• Task statement: Copy all of the lines below in full, shifting every coordinate in the answers by adding 19 to each of its numbers. Omit the pictures from your response.

• Word and element locating data:
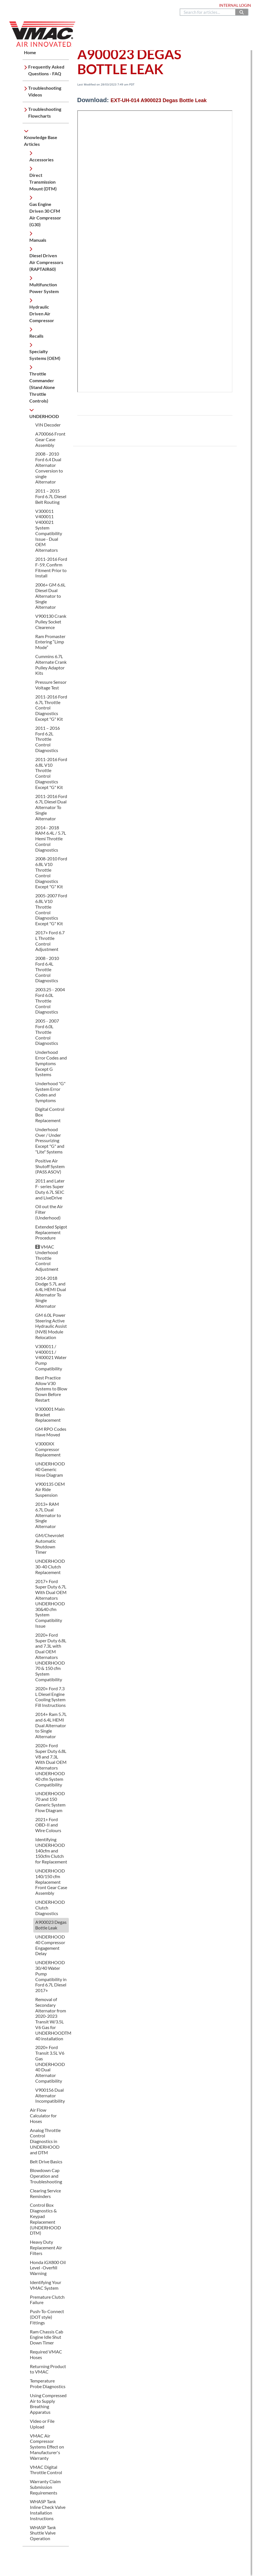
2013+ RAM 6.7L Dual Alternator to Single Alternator (48, 1515)
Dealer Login (201, 5)
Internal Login (235, 5)
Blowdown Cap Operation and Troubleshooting (46, 2176)
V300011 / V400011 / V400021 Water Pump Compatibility (51, 1357)
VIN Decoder (48, 424)
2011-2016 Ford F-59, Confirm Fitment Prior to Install (51, 567)
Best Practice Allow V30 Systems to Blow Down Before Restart (51, 1389)
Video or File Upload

• Result:
2013+ RAM 6.7L Dual Alternator to Single Alternator (67, 1534)
Dealer Login (220, 24)
Internal Login (254, 24)
Blowdown Cap Operation and Troubleshooting (65, 2195)
V300011 / V400011 / V400021 Water Pump Compatibility (70, 1376)
VIN Decoder (67, 443)
2011-2016 Ford F-59, Confirm Fitment Prior to Install (70, 586)
Best Practice Allow V30 Systems to Blow Down Before Restart (70, 1408)
Video or File Upload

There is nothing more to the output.